:: 読解本文 ::

2013年12月19日

國部会長記者会見(三井住友銀行頭取)

和田専務理事報告

(なし)

会長記者会見の模様


(問)
 2013年を振り返っての総括と、2014年の景気見通しおよび経済・銀行界における課題について伺いたい。
(答)
 2013年を振り返ると、一言で申しあげると、「潮目が大きく変化した一年」であったと感じている。とりわけ、アベノミクスのもとでのわが国の変化は大変目覚ましかったと思う。
 アベノミクスについては、目標である「デフレ脱却」「経済再生」に向け、矢継ぎ早に政策を打ち出していること、そして一つ一つの課題について、着実に解を出していることを私は高く評価している。
 日銀の強いコミットメントのもと、政府のこうした動きが潮目の変化を生み出して、日本経済のセンチメントはこの一年で大きく好転した。「デフレ脱却」「経済再生」に向けてきわめて順調なスタートを切ったといえるのではないかと思う。

:::
:: データ行 ::

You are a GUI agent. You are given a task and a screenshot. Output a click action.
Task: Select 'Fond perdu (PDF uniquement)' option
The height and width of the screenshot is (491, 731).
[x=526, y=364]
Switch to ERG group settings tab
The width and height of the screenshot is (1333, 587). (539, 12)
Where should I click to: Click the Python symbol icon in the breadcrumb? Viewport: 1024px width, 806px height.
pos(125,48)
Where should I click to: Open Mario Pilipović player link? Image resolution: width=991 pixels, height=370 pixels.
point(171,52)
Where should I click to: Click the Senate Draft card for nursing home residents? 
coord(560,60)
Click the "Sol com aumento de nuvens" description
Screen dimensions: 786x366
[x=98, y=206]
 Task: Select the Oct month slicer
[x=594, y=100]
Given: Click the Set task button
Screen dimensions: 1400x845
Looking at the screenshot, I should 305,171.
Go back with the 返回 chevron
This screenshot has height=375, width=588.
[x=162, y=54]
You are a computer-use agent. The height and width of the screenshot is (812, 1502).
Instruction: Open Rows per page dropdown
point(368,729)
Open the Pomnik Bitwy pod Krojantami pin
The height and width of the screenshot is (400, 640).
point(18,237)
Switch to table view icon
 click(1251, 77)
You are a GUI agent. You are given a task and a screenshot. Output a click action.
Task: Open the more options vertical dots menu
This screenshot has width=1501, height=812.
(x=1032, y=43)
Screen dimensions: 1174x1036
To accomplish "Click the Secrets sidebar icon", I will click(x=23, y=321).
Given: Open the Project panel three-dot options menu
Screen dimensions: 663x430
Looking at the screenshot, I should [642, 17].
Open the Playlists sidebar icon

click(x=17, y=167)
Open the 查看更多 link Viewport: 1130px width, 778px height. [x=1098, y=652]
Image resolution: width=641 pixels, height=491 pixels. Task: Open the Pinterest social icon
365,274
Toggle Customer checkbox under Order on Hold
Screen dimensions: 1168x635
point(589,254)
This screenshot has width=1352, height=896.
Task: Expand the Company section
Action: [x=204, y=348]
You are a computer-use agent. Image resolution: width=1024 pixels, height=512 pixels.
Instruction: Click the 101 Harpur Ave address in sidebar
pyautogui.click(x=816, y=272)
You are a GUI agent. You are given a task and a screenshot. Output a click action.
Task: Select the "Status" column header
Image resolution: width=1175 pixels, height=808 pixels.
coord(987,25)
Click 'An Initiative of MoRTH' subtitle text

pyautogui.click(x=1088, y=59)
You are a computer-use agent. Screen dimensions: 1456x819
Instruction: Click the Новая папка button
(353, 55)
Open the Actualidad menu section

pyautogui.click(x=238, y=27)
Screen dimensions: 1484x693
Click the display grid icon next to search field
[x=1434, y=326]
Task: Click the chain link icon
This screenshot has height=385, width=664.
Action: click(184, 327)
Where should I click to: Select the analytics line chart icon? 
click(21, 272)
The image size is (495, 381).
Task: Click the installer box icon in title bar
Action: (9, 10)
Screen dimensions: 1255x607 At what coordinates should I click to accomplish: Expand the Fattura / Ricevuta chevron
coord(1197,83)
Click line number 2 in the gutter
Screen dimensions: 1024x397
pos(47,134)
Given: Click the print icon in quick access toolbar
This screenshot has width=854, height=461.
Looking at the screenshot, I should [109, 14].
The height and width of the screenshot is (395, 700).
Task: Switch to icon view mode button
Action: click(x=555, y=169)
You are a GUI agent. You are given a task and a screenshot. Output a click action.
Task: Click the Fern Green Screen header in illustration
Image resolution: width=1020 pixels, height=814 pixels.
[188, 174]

:::

## 課題 A
記者会見の本文の「國部会長記者会見(三井住友銀行頭取)」から「ことを私は高く評価している。」までをすべて、「アベノミクス」を「安倍政権の経済政策」に言い換えて書き直しなさい。
## 課題 B
記者会見の本文で、会長は2013年を一言で表すとどのような一年だったと述べていますか。
## 課題 C
記者会見の本文を、最後の文の続きから書き継ぎなさい。
一覧は記者会見の本文とは関係がありません。

## 解答 A
國部会長記者会見(三井住友銀行頭取)

和田専務理事報告

(なし)

会長記者会見の模様


(問)
 2013年を振り返っての総括と、2014年の景気見通しおよび経済・銀行界における課題について伺いたい。
(答)
 2013年を振り返ると、一言で申しあげると、「潮目が大きく変化した一年」であったと感じている。とりわけ、安倍政権の経済政策のもとでのわが国の変化は大変目覚ましかったと思う。
 安倍政権の経済政策については、目標である「デフレ脱却」「経済再生」に向け、矢継ぎ早に政策を打ち出していること、そして一つ一つの課題について、着実に解を出していることを私は高く評価している。

## 解答 B
「潮目が大きく変化した一年」だったと述べています。

## 解答 C
 この間の銀行界の取組みについて、少し時間を頂戴して申しあげたい。4月に私が全銀協会長に就任した際に、本年を「日本経済が長期停滞から脱却し、力強く一歩を踏み出すよう、金融面からしっかりと支える年にしたい」と申しあげ、具体的な活動方針として、「日本経済の成長を支えるための金融機能の強化、震災復興への貢献」、「強靭で透明性の高い金融システム構築への貢献」、「銀行に対する信頼感、安心感の一層の向上」の三つの柱を掲げて運営してきた。
 第一の柱でまず取り組んだのは、金融円滑化法の期限到来後の対応である。全銀協では、「中小企業者等に対する金融の円滑化に向けた行動指針」を改定、円滑化法期限到来後に銀行界が共有すべき理念を改めて明確化した。銀行界全体でお客さまの金融ニーズにきめ細かく対応してきた結果、大きな混乱なく今日に至っていると認識している。
 成長戦略では、アジアでの金融機能の強化や制度整備、また国内でのPFIの活用といった点について、様々な機会を捉えて提言してきたが、それに加えて、新規・成長企業等の資金調達の多様化や、アジアの金融インフラ整備支援、個人保証制度の見直し、金融・資本市場の活性化、PFI/PPPの推進等、日本再興戦略に盛り込まれた様々な政策の実現に向けても、政府の議論に積極的に参加し、貢献してきた。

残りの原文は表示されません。